Edwards, however, would rather talk about her support of universal background checks, a ban on high-capacity magazines, and “red flag” laws. She said it's important for Texas' next U.S. senator to pursue policies that have consensus among Democrats and Republicans alike.
Among the other Democrats vying to unseat Cornyn, at least two contenders — Chris Bell and Cristina Tzintzún Ramirez — have fully aligned themselves with O’Rourke on mandatory buybacks. Meanwhile, MJ Hegar has rejected the former El Paso congressman’s stance.
Some gun violence prevention advocates in Texas echo Edwards’ pragmatism. Enacting red flag laws and universal background checks are Texas Gun Sense’s top policy priorities, said Gyl Switzer, the group’s executive director. Edwards supports both of those policies.
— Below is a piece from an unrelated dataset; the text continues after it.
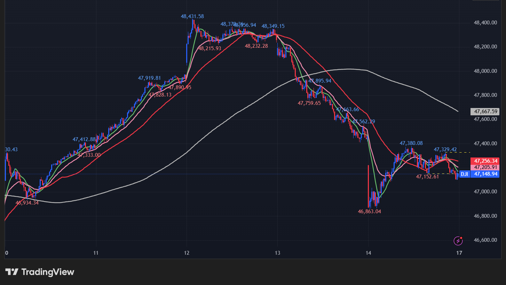Select the 46,934.34 pivot low label
506x285 pixels.
click(x=27, y=202)
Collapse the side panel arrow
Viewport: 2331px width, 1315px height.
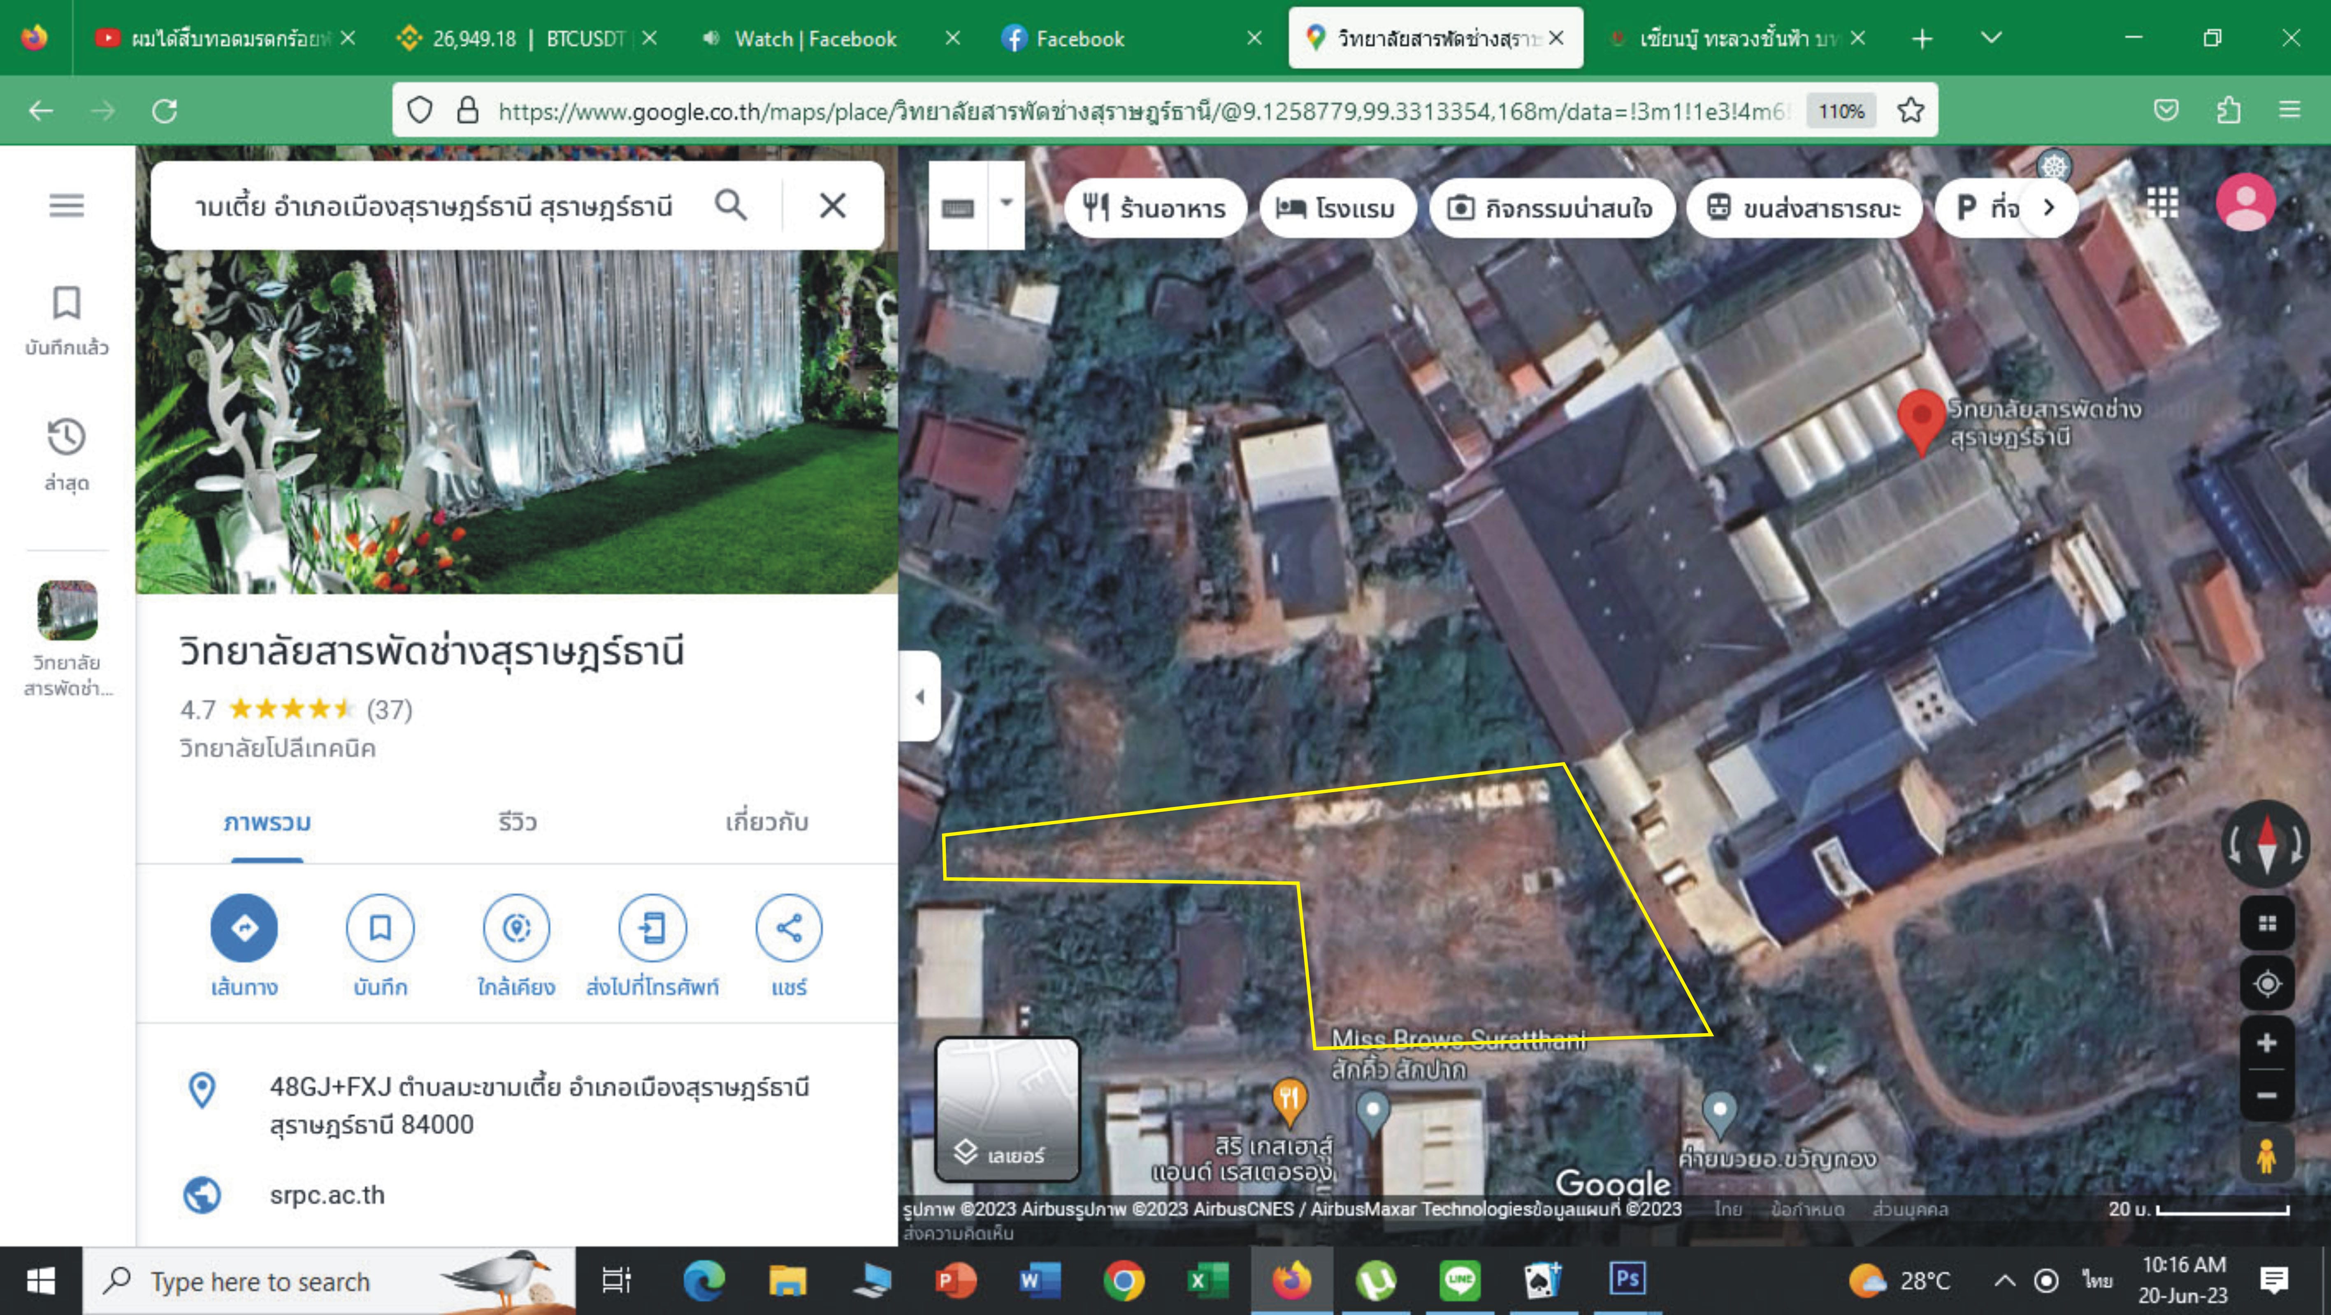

“We try to be ruthlessly practical about what’s a good fit for Texas, and at this point, mandatory buybacks are not a thing that we feel like could work,” Switzer said. “In Texas, probably more than in other states, we have to carve out things that would save lives and are significant but are not nonstarters.”
Although Edwards has mostly tucked away what happened to Reggie, 30 years later, she is still haunted by the memory of seeing where he died.
“I just remember my cousin, Reggie’s sister, saying, ‘This is where his body was laying,’” Edwards said. “I remember that very well. Today, I could take you to the same street and show you what she showed me. Some of those things you are never going to forget.”